▶ [Excerpt provided]:
Port congestion expected to ease amid slower imports by year end
Port congestion has been a major challenge for retailers in the past 18 months. But after a record-setting spring, imports at the largest U.S. ports are expected to slow for the remainder of the year, according to the National Retail Federation (NRF) and Hackett Associates.
The latest report from Hackett suggests that although retail sales are still growing, the economy is slowing and that is reflected in cargo shipments. The NRF warns while congestion may be eased there are still challenges ahead.
“Lower volumes may help ease congestion at some ports, but others are still seeing backups and global supply chain challenges are far from over,” said Jonathan Gold, NRF vice president for supply chain and customs policy.
Gold said the biggest concern is the potential for disruption because of separate labor negotiations at the West Coast ports and the freight railroads. He said concluding both sets of negotiations without disruption is critical as the holiday season approaches. He also said the contract between the International Longshore and Warehouse Union and the Pacific Maritime Association expired July 1. Many retailers like Walmart and Home Depot brought in cargo early and shifted to East and Gulf Coast ports to avoid any potential disruptions related to contract negotiations, with early shipments helping drive second-quarter volumes.
Hackett said freight railroads and their unions are working with a Presidential Emergency Board to resolve contract discussions, which have been ongoing for two years. In addition, the Port of Oakland was briefly closed in late July amid protests by independent truckers over a new state law aimed at eliminating independent owner-operators.
“The heady days of growth in imports are quickly receding,” said Hackett Associates founder Ben Hackett. “The outlook is for a decline in volumes compared with 2021 over the next few months, and the decline is expected to deepen in 2023.”
The report found U.S. ports handled 2.25 million TEU (20-foot containers) in June, the latest month for which data is available. Import volume was down 5.9% from May’s 2.4 million TEU – the largest number of containers imported in a single month since NRF began tracking imports in 2002. June’s results brought the first half of the year to 13.5 million TEU, a 5.5% increase year over year. Container unit volume was up 3.2% year over year in June.
Ports have not yet reported July’s numbers, but Hackett projected the month at 2.26 million TEU, up 3.2% year over year. The August forecast is 2.2 million containers down 3%. Volume is expected to slow to 2.15 million containers by September and 2.13 million containers by October. Hackett predict by December container volume coming into U.S. ports will be 2.03 million, down 3% from a year ago.
Hackett said if the forecasts hold true that would bring import volume for the second half of 2022 to 12.8 million containers, down 1.5% from year-ago period. That said, a strong first half would increase container import volume to 26.3 million TEU, up 2% from the last year’s record 25.8 million containers.
Despite recession fears, the NRF forecasts 2022 retail sales will grow from 6% to 8% over last year. For the first half of 2022, retail sales rose 7% year over year, the trade group reported. NRF recently lowered its GDP predictions for the back half of the year from 3.5% to 2%. NRF said container volume may be slowing from unprecedented highs relating to the pandemic demand, but the U.S. economy does not appear to in a recession even through the two recent quarters of negative GDP.
“Back-to-back contractions have heightened fear of a recession, but while the economy has lost momentum heading into the second half of the year, economic data is not yet consistent with a typical recession,” said Jack Kleinhenz, NRF chief economist. “Our view is that while the economy is functioning at a slower pace it is likely to avoid a recession this year. Despite ongoing uncertainties, we believe the underlying strength of the economy is strong enough to deal with inflation and keep a recession at bay – or short-lived even if we are wrong.”
Kleinhenz said even with two quarters of GDP decline, private final sales to domestic purchasers – a key measurement of both consumer and business spending – remained in positive territory for the first half of the year, up 3% in the first quarter and flat in the second. He said other indicators including employment, retail sales, income and industrial production have seen slower growth, but none have contracted. He said as long as people are employed, spending will continue. Retail sales as defined by NRF – excluding automobile dealers, gasoline stations and restaurants to focus on core retail – were up 7% year over year in the first six months of the year.

▶ [Task item]:
In the article on port congestion, on what date did the contract between the International Longshore and Warehouse Union and the Pacific Maritime Association expire?

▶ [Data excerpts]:
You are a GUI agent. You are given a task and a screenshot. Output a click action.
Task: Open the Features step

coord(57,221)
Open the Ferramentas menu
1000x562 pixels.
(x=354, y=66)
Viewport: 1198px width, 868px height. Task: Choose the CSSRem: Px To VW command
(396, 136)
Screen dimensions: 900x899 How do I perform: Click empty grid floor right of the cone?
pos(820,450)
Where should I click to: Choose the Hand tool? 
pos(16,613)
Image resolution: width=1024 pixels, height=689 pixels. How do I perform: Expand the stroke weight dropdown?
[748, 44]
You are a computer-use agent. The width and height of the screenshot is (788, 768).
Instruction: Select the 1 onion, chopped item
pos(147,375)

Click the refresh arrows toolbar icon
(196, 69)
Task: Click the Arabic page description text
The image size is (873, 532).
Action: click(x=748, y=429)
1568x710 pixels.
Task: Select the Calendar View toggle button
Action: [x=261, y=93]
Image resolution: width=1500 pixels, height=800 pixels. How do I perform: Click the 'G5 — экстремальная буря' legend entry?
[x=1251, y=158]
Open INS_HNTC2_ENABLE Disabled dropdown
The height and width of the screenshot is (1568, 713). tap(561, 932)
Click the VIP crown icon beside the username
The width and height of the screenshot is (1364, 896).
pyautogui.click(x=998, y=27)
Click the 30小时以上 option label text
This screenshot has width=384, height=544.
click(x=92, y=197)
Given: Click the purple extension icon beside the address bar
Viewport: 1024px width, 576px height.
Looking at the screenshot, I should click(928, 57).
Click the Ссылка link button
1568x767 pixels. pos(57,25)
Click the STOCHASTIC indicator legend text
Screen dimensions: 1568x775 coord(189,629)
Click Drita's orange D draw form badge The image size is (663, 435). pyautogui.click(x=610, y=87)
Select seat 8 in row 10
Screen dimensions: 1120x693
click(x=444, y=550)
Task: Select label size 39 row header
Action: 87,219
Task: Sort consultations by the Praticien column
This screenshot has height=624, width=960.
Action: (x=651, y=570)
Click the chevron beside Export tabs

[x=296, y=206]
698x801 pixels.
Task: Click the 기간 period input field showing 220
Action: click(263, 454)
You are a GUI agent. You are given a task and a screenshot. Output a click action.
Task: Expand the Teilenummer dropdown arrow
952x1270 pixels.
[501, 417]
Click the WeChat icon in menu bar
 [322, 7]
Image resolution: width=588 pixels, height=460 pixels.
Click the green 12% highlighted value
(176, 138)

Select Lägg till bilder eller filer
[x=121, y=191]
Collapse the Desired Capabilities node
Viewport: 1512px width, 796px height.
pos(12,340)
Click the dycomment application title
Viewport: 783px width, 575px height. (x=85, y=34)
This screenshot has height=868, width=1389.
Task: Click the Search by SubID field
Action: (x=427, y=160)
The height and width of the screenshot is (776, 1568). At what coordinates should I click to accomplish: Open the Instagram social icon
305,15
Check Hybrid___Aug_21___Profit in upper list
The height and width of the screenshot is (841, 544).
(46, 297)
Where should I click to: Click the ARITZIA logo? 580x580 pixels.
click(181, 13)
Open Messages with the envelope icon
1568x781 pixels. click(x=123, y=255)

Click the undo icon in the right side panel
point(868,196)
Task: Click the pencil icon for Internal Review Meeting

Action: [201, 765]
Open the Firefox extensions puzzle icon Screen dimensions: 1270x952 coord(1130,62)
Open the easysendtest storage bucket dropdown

▶ [Result of this task]:
July 1.